Yemen is trapped in a war within itself. It’s in a civil war, yes—in simplified terms, between the exiled Abd-Rabbu Mansour Hadi-run government in the south and opposing rebel Houthi fighters in the north—but the country is also fighting a different battle, this one unseen. It’s a tension between the immediate experience of what is and the inherent possibility of what could be, and the outcome could prove a watershed for an entire industry and places like it.

“What’s heartbreaking for anyone who has lived in Yemen, [for anyone who has] spent time and worked there, is that this magical, wonderful country has this image in the rest of the world as being a very nasty and inhospitable place,” says Peter Salisbury, Consulting Senior Analyst at International Crisis Group. “The best possible scenario for Yemen is the rest of the world shifting how they think about the country.”

How does a country like Yemen change its public perception—a war-filtered narrative that some say has disproportionately overshadowed its true identity—without distracting from its present, very urgent reality?

Surprisingly, the answer hinges on a coffee bean.
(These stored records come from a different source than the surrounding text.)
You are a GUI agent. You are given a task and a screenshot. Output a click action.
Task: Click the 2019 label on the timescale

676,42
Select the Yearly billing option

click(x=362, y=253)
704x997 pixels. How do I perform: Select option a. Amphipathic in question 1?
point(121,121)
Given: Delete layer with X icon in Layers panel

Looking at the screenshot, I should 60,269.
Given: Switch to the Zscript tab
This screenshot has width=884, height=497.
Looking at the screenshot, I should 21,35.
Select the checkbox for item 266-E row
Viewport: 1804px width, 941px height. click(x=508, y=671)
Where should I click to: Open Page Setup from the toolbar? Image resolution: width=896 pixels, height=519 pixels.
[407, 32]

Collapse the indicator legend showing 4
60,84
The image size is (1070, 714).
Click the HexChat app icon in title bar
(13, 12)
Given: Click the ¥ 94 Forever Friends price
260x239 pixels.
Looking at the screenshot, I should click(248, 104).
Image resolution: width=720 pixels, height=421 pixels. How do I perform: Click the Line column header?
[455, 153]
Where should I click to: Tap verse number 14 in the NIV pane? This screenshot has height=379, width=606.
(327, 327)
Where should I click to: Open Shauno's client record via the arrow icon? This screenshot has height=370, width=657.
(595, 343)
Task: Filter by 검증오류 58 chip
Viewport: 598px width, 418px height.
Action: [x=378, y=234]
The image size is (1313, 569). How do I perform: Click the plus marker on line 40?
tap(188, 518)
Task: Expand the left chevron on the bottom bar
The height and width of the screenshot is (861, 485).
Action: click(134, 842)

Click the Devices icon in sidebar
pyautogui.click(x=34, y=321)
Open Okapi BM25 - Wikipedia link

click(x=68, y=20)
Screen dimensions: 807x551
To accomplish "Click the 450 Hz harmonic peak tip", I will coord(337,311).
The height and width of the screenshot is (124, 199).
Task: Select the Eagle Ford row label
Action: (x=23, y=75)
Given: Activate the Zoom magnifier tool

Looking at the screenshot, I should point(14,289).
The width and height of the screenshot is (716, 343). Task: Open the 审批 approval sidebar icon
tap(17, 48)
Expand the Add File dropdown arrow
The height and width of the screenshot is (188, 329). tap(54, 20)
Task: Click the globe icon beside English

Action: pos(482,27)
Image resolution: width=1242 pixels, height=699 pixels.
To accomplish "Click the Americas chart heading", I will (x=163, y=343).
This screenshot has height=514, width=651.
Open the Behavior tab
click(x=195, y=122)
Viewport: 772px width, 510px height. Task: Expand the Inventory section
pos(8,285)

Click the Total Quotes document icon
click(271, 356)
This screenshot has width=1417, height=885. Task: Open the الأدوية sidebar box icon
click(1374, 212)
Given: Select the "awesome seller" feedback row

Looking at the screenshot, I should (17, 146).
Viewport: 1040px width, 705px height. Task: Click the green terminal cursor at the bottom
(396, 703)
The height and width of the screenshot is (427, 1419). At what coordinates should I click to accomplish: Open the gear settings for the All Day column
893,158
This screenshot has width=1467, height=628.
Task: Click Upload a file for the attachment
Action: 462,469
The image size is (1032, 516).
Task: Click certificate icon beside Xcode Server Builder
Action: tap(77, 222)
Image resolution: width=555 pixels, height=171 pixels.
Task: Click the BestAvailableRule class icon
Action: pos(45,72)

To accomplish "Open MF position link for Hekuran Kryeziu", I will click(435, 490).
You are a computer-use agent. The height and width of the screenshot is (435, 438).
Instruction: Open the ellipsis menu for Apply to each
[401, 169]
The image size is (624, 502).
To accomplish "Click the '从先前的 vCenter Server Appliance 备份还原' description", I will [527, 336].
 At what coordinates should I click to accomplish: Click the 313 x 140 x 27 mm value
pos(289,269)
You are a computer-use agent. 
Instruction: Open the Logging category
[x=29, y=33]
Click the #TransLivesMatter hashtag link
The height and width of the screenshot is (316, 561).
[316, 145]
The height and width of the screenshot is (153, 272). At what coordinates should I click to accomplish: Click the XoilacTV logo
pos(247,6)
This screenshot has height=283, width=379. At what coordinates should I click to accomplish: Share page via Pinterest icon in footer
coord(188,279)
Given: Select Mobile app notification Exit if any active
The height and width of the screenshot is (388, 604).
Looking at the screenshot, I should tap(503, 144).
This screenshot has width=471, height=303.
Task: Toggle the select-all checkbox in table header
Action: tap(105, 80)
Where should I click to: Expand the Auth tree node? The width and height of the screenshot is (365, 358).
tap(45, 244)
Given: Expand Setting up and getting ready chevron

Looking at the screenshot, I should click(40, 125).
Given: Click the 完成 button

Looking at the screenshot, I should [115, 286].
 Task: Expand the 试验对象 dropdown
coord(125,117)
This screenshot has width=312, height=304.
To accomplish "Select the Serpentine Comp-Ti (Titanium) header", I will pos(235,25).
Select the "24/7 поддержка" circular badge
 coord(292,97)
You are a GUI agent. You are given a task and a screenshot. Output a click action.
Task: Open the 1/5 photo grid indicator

The first cup of coffee was poured in Yemen. Until the mid-seventeenth century, “coffee” could have been what first sprang to mind when mentioning the country. (More specifically, the word mokha, but we’ll get to that later.) Although the plant was originally discovered in Ethiopia, Sufi monks in the Yemeni city of Mokha are credited with first cultivating and drinking the beans in the mid-fifteenth century. When Dutch traders started trading with Yemen in 1616, coffee was introduced to Europe via Mokha’s port. Shortly thereafter, coffee—or qahwah in Arabic—flowed to the rest of the world.

Mokhtar Alkhanshali, founder & CEO of Port of Mokha, photo by Antonio Diaz

“Figuring out my family’s connection to coffee, everything aligned,” says Mokhtar Alkhanshali, founder and CEO of the Oakland and Yemen-based coffee company Port of Mokha. “I had finally found something—more of a calling than a career.”

Alkhanshali, whose unlikely journey from doorman to entrepreneur is documented in author Dave Eggers’ New York Times-bestseller, The Monk of Mokha, was as oblivious as anyone to coffee’s true origins, despite being raised in a Yemeni household in San Francisco. It wasn’t until he encountered a statue of a Yemeni man drinking coffee in the courtyard of the Hills Brothers Coffee Company that his homeland clicked into focus. Diving deeper into coffee, as well as his own personal history, Alkhanshali discovered that where his family lived in Yemen—a province called Ibb—had been cultivating coffee for over five hundred years.

“Growing up as a Yemeni immigrant, it was hard for me to explain to people who I am,” he says, describing the challenge of being both American and Yemeni without any positive media representation. “There is one Friends episode where Chandler has to run away from [his girlfriend] Janice,” he continues. “He tells Joey that he is pretending to move to Yemen. Joey looks over and says, ‘Ohh good one. And Yemen… that actually sounds like a real country!’”

Discovering the statue in 2013 was a turning point for Alkhanshali. He started going to Blue Bottle coffee cuppings, conversing with baristas, and was eventually introduced to Willem Boot, the founder of Boot Coffee and renowned roaster, cupper and coffee farmer. Through Boot, Alkhanshali was immersed within the coffee world, learning all he could while developing the goal to resurrect Yemen’s coffee-driven past.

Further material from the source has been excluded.